Hello, please someone here could help with this, I'd like to know how to say " I like you a lot" not " I love you" it's like when you get a crush on someone you met some time ago and you're getting to know this person and you like a lot the way they are 

Dankjewel!


----------



## iKevin

''Ik vind je erg leuk'' or ''Ik mag jou graag''...


----------



## realswift

You could also say:

Ik heb je heel graag 

But the other two provided by ikevin are also good


----------



## Kayla321

In The Netherlands you should definitely NOT say "ik heb jou heel graag"!!! O_O That sounds like you want to grab the girl and hop into bed immediately.


----------



## Joannes

Kayla321 said:


> In The Netherlands you should definitely NOT say "ik heb jou heel graag"!!! O_O That sounds like you want to grab the girl and hop into bed immediately.

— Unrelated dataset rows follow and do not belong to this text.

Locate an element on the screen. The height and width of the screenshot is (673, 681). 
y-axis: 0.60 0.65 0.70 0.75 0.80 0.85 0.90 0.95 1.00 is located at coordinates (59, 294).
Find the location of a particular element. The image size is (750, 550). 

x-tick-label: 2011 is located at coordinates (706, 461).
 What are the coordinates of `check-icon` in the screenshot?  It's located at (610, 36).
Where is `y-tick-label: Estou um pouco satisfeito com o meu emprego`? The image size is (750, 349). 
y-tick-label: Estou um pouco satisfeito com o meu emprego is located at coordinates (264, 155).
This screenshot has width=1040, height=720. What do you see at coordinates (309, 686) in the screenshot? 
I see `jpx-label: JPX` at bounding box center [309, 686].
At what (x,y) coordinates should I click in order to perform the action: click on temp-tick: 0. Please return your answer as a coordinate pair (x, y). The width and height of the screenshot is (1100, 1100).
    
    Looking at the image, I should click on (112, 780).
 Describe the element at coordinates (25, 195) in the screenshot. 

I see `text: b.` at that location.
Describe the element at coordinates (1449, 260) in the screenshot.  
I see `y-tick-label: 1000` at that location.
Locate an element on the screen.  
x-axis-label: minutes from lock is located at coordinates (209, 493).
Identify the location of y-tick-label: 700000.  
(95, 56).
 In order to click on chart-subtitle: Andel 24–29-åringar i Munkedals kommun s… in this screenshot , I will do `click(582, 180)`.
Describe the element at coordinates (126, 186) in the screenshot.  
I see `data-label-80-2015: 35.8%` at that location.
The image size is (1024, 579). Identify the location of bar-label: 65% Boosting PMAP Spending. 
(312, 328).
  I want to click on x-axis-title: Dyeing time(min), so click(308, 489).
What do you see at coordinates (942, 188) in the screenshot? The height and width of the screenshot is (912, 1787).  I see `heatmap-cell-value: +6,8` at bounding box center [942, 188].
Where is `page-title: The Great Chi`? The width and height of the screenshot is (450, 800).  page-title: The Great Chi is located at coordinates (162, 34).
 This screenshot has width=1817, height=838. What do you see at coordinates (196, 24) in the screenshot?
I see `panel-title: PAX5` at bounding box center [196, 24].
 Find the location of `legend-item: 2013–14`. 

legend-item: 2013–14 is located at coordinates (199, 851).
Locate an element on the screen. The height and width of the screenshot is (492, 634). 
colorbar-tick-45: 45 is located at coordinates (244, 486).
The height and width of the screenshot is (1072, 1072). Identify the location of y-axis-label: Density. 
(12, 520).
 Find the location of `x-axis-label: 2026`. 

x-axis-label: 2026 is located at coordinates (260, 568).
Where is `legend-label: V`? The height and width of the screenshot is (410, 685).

Who says it's about a girl? Although I don't think it changes much about your statement (except the sex of the person that one wants to grab and hop into bed with, and perhaps the statistical likelihood by which that would actually work ).


----------



## realswift

Maybe in the netherlands but not in belgium ;-)


----------



## Dutchie 020

Ik vind je erg leuk/Ik vind je heel leuk


----------



## kloie

Can i say Ik vind jou leuk? with jou instead of je?


----------



## Peterdg

kloie said:


> Can i say Ik vind jou leuk? with jou instead of je?


Yes, no problem.


----------